食むように下唇を挟まれてやわやわと噛まれたり、感触を楽しむように軽いキスを繰り返したりと、随分と長いこと二人の顔は重なったままだった。その行為の最中に、当真が舌を出して朔の唇をなぞる。流石にディープキスは挨拶の範疇ではないと思っていたので、彼女は後輩の腕を軽く叩いた。
「そこから先はだーめ。」
「えー、まじかよ」
「当真、俺もそこまでしてないんだからおあいこだろ」
コーヒー片手に観賞していた冬島も、咎めるというよりからかうような声音で横槍を入れてくる。ちぇーっと唇を尖らせながら体を離した当真に、朔はやっとの思いで息をついた。
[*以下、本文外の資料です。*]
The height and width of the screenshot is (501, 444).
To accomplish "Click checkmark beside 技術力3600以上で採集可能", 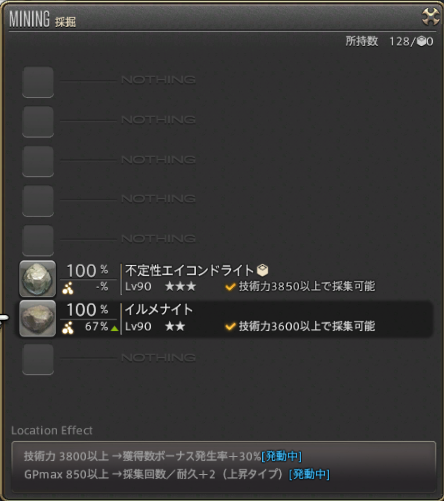I will pos(230,326).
「罰ゲームはもういいでしょ!バレたら本当に大惨事なんだから…」
冬島の近くへと移動して書類に目を通し、部屋を出るために必要な物を纏めにかかる。そんな朔のことを見つめながら、彼はぽつりと零した。
「照れる顔とか期待してたんだけどな〜」
そんな言葉に小さく笑った冬島も、賛同するように投げかける。
「確かにな。
…朔、その先に進むにはどうしたらいいんだ?どうもこの隊の男たちはそこに興味があるらしい」
纏め終えた書類とサンプルを手にした朔は、そう投げかけられてきょとんという効果音が似合うような顔をした。言葉の意味を考えているのか、視線を暫く斜め上に上げてから口を開く。
「まあ、それはあなた方の頑張り次第ですよね」
朔はヒール音を響かせて出入り口付近まで歩み、顔だけ振り返ってこう続けた―…その表情には、確かな色気をのせた笑みを浮かべて。
「―落としてみてくださいよ。
そうしたら、この先だって何だって見せてあげます。
でも、他みたいにバードキスで恥じらうような子じゃないので…そこは頑張って下さいね」
「いやー…手強いなあ。さすが忍田さんの従姉妹って言うべきか?」
「まあその方が燃えるっしょ。俺も、隊長もさ」
「それは違いない。
さーて、問題は忍田さんをどうするかって話だよな」
煙る蝶の逃避行
* * * * * * *
あらやだあだるてぃ()になってもた
でも楽しかった…けど前作との落差ひどいな!!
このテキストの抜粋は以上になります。